### Document extract
16 - 20 February 2015
A regular look at local and international economic data, major events, economic releases and company news expected in the week to come.
By Shaun Murison, Market Analyst
After a guest appearance in last week’s top decliners list, Woolworths has returned to its winning ways, following the release of the company’s interim results. The share price has now returned to and marginally exceeded the all-time highs realised after the trading statement had forewarned of the positive results to come. The “recent” acquisition of Australian retailer, David Jones, has provided a meaningful boost to company turnover, although the material benefit from synergies relating to the acquisition (such as the inclusion of Country Road brands in David Jones outlets) is still to be realised towards the end of the second half of Woolworths’ financial year. Some of the salient features of the company’s interim results include a 55.2% increase in turnover and adjusted headline earnings growth (excludes David Jones acquisition costs) of 29.3%. The return on average equity has reduced in the short term to 30% and the 96.5c interim dividend has been maintained.
Sanlam has continued to gain in the week gone by after Santam (of which Sanlam has a 57% ownership) released a positive trading update. Improved underwriting and the absence of hail related claims (as in the previous year’s Q4) sees Santam now expecting headline earnings per share, for the year ending 2014, to increase by between 35% and 45% per share.
Anglo American PLC has rebounded in the week despite weaker earnings reported for the full year. Subsidiaries Kumba Iron Ore and Amplats forewarned of the drop in earnings to come, as the company’s themselves reported a decline in earnings (of 29% and 49% respectively) at the beginning of the week. Anglo American Plc did however manage to improve operational efficiencies over the year which helped curb the impact of the dramatic fall in underlying commodity prices, resulting in underlying earnings falling less than what was expected.

### Collected data
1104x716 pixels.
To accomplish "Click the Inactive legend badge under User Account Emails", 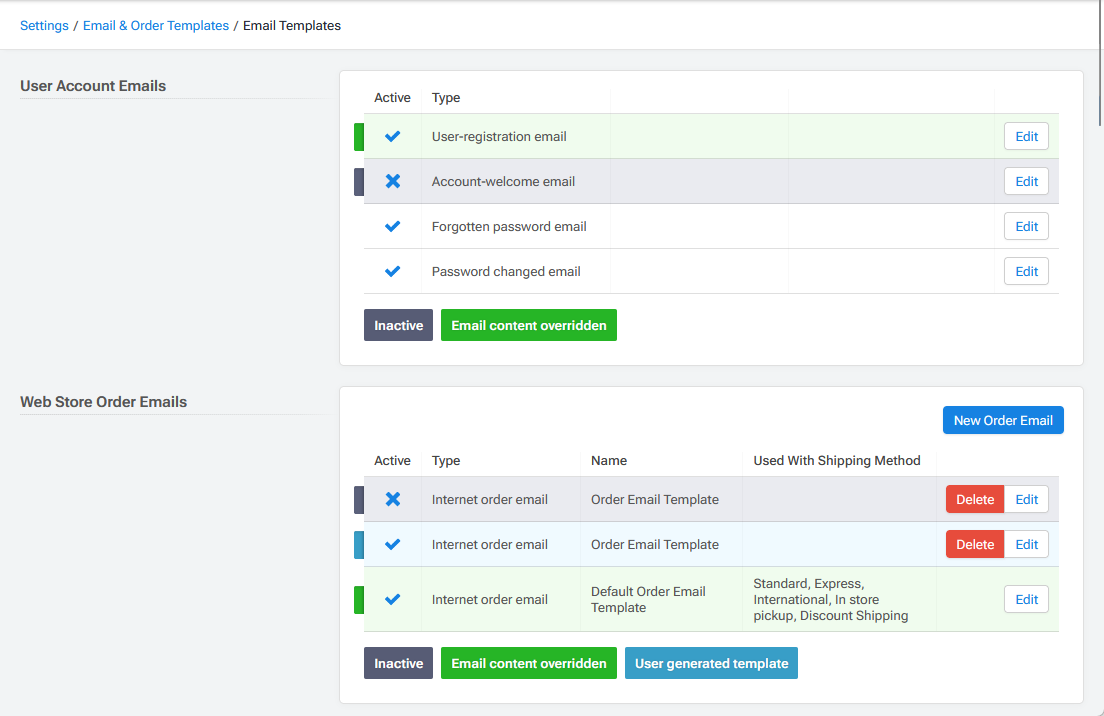I will click(x=398, y=325).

### Exercise requirements
1/ According to the market commentary, what share of Santam does Sanlam own?
2/ Please output the part of the market commentary that opens with the words containing "Anglo American PLC has" and closes with "what was expected.".
The material above comes from a different source than the market commentary.

### Responses by task
1/ 57%

2/
Anglo American PLC has rebounded in the week despite weaker earnings reported for the full year. Subsidiaries Kumba Iron Ore and Amplats forewarned of the drop in earnings to come, as the company’s themselves reported a decline in earnings (of 29% and 49% respectively) at the beginning of the week. Anglo American Plc did however manage to improve operational efficiencies over the year which helped curb the impact of the dramatic fall in underlying commodity prices, resulting in underlying earnings falling less than what was expected.